=== DOCUMENT EXTRACT ===
Despite its “bugs,” however, the helicopter proved its value by its spectacular war record, indicating how we can expect it to be used in peacetime aviation. On April 19, 1945, a Canadian Canso (Catalina amphibian) crashed on a snowbound patch in remote Labrador. Before softening snows prevented ski-equipped rescue planes from landing near by, two injured airmen were successfully flown out. Then one of the rescue planes cracked up, adding two more victims to the marooned party. What followed was one of the great air achievements of the war. Like the U. S. Cavalry in an old western thriller, the helicopter saved the day. The Coast Guard had a helicopter at Floyd Bennett Field in Brooklyn. An Army C-54 transport flew to Floyd Bennett where the dismantled helicopter was stuffed into its spacious cabin and flown pell-mell to Goose Bay, Labrador. There, Lt. August Kleich of the Coast Guard made nine 150-mile trips to the crash scene, rescuing one man on each trip. If it had not been for the whirling angel of mercy, the crash victims would have been marooned for another thirty days until the thaw permitted pontooned planes to alight on the lakes.
=== MATERIAL PROVIDED ===
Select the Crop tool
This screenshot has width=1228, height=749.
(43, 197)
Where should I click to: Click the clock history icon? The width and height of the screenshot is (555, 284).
===
◆ EXERCISE AIM: Extend the passage on the helicopter's war record, picking up right after its final sentence.

◆ EXPECTED ANSWER:
Back in the dark days of May,
1943, when German wolfpack submarines were raising hell in the Atlantic, the Army Air Forces, the Maritime Commission and the War Shipping Administration made a series of tests to prove the usefulness of the Sikorsky helicopter as an anti-submarine weapon. On May 6 and 7 of that
year, Colonel Gregory made twenty-four landings and take offs from a 78 x 48-foot platform mounted on a Liberty ship. This stunt was to pay off.
During our B-29 operations against Japan from Guam, Saipan and Tinian, maintenance and repair of the monster war birds became a threatening bottleneck.
In desperation, the Army converted some Liberty ships into
floating repair depots, fully equipped to do almost anything and everything for the superbombers. There was one hitch, and that was the problem of getting parts and tools, back and forth between the ships and the damaged planes. Again the heli-
copter came to the rescue, taking off and landing on the ships’ small platforms. Whenever a B-29 crash landed, a helicopter flew to the site, where an examination was made and repair planned.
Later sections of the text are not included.